## The task
Which lines of the records below contain the string "agent"? Report each of them.

------------------------------------

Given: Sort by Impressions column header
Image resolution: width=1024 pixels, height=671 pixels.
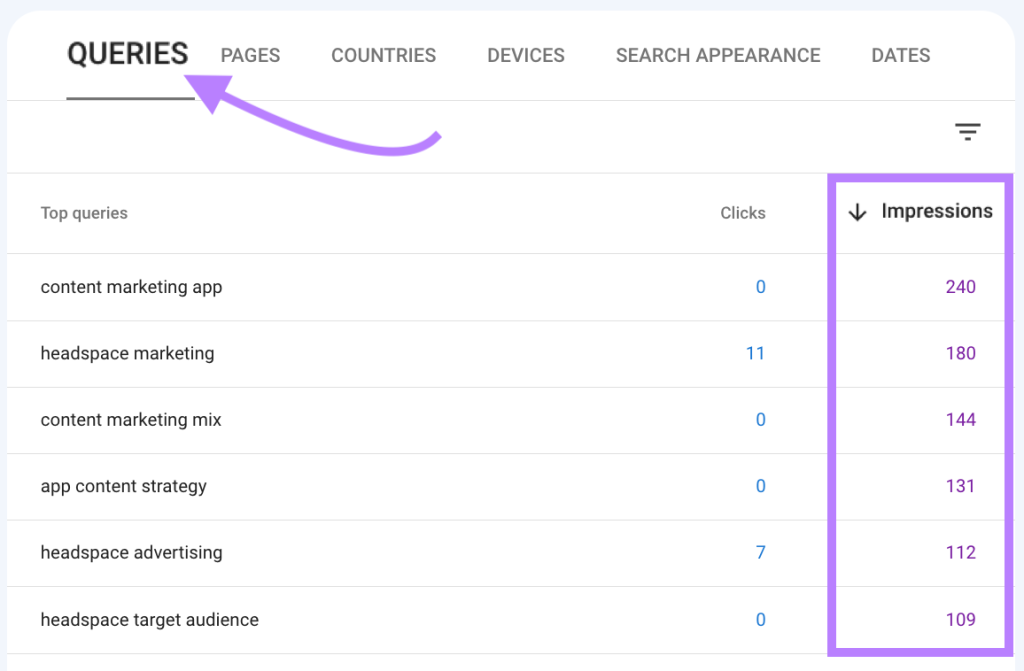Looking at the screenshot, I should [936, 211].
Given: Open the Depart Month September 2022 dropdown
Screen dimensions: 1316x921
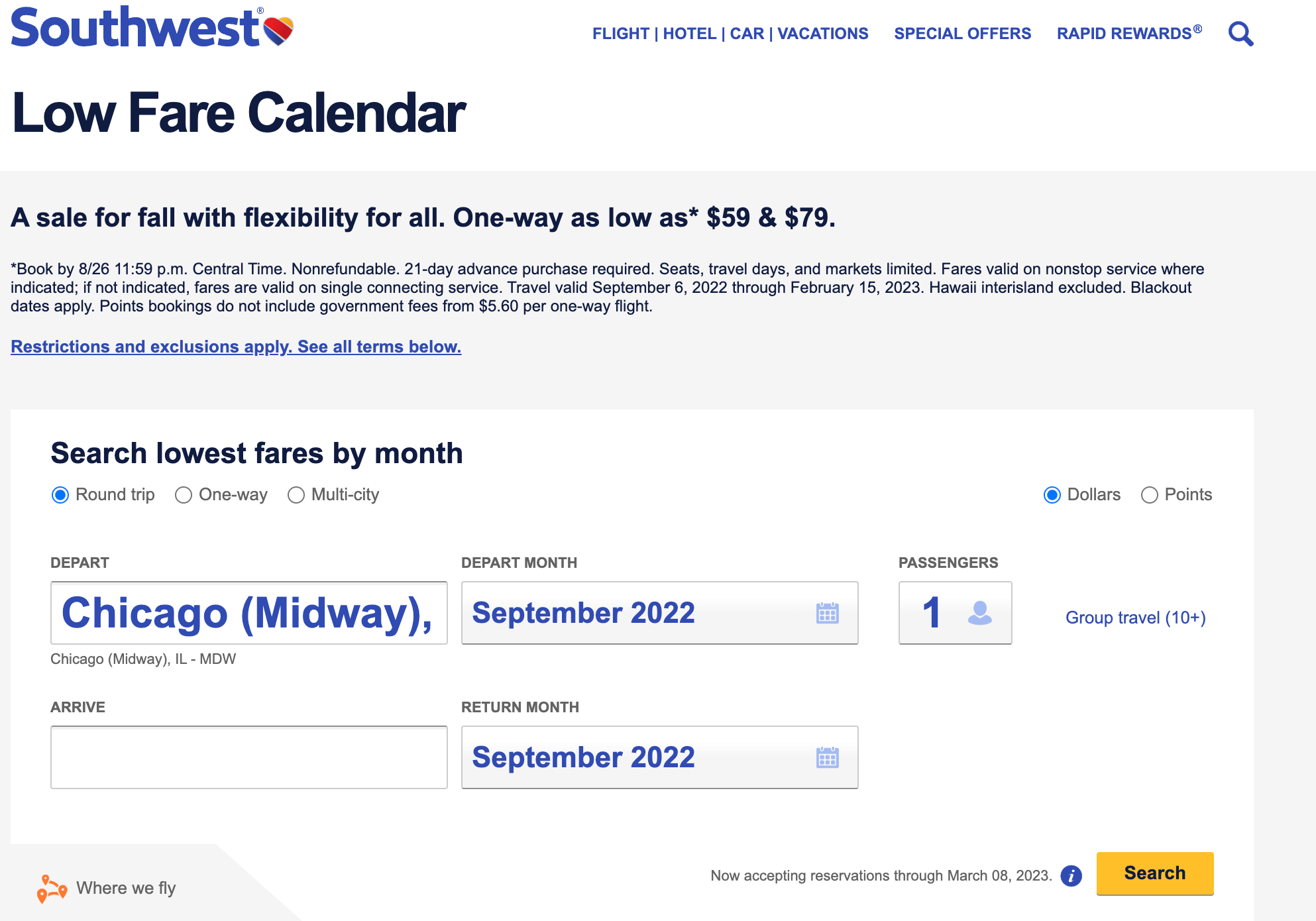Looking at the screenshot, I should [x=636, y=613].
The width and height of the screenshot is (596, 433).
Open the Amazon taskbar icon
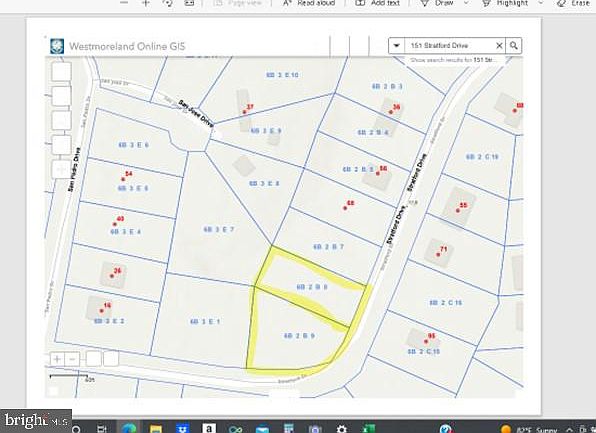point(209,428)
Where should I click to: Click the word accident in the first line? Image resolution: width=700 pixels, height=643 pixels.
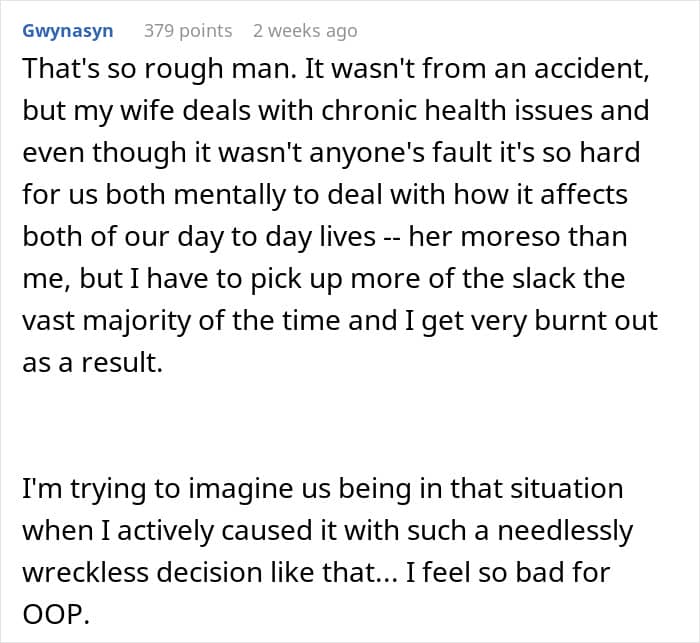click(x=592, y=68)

------------------------------------

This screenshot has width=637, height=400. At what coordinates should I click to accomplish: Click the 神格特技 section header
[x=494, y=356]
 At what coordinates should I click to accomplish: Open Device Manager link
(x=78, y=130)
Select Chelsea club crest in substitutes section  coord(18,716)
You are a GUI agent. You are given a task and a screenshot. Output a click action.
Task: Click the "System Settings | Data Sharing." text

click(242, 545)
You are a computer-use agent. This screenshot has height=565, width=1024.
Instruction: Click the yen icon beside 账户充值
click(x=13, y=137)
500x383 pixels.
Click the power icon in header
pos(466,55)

------------------------------------

## Written answer
You are a GUI agent. You are given a task and a screenshot. Output a click action.
You are a computer-use agent. This screenshot has height=565, width=1024.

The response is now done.